# Single/Divorced people



## Andy Capp (Oct 5, 2008)

OK, I'll lay my cards on the table, so pissed off with the usual haunts I mean I've done the pick up joints, as in give the (not prostitutes) girls a few wines and they say to you "Fancy coming back to my place". It's just not me, so, should I take up some sort of weird craft? Origami came to mind but I just started to tie myself up in knots...

Why can't we all just have a giggle and a flirt?

Seasons greetings to you all


----------



## mrjamie79 (Dec 20, 2008)

its a few lagers and a kebab d0wn big market for me to get a similar response.....


----------



## TravellingGent (Oct 4, 2008)

Welcome to life Andy. You know, if you were a charming American like myself, you wouldn't have these problems.

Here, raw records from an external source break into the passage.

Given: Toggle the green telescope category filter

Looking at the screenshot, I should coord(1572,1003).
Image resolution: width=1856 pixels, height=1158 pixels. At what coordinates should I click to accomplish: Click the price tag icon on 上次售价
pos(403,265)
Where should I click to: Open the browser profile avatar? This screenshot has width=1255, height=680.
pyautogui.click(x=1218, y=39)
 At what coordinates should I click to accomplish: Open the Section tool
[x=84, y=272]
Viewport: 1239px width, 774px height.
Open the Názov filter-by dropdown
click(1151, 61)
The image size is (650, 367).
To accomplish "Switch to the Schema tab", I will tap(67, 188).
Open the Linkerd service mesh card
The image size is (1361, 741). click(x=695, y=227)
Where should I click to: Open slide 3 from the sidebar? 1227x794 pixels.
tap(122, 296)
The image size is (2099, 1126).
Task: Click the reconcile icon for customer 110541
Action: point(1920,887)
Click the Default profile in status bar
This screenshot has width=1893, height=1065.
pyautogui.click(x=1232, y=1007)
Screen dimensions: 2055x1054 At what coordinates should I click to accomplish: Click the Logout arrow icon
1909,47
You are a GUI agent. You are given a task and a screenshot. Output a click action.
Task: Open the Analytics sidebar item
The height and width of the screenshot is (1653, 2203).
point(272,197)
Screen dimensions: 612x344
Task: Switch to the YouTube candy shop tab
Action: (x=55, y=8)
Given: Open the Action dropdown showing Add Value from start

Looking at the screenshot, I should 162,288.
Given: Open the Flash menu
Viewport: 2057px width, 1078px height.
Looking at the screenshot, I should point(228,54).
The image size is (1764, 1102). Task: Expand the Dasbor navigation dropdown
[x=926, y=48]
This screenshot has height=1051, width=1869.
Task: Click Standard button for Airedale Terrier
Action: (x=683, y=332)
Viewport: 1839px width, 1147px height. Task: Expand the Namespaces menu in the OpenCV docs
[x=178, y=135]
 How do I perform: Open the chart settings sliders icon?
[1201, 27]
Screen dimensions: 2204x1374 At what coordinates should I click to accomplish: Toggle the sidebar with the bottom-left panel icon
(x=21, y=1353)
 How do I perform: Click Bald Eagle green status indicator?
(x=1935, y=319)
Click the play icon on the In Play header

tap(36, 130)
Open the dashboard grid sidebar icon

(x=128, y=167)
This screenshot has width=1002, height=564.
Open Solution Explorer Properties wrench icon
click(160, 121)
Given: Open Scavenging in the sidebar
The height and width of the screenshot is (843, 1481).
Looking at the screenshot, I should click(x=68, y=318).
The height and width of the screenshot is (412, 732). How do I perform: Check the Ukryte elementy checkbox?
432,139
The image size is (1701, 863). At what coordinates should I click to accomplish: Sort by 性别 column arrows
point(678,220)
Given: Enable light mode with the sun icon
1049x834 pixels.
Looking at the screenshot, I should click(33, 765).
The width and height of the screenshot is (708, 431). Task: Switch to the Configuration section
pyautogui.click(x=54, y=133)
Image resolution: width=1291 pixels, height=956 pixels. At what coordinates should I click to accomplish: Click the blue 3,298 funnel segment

I kid! But yeah, glad I'm going back to Florida to see my girlfriend. My friends here have all had decent luck finding girls, though..


----------



## gnomes (Sep 8, 2008)

Didnt expect to see that from you Andy. Losing your touch? BTW - Sent you a txt to ur new no, but nil reply


----------



## Maz25 (Jul 6, 2008)

gnomes said:


> Didnt expect to see that from you Andy. Losing your touch? BTW - Sent you a txt to ur new no, but nil reply


Wasn't Mr Capp complaining in another thread that people do not reply to his texts!!! Tsk tsk!!


----------



## Andy Capp (Oct 5, 2008)

OK, OK, I replied, just to keep gnomes happy....

And I can't believe I actually wrote this thread, that's why afternoon drinking is just plain wrong...


----------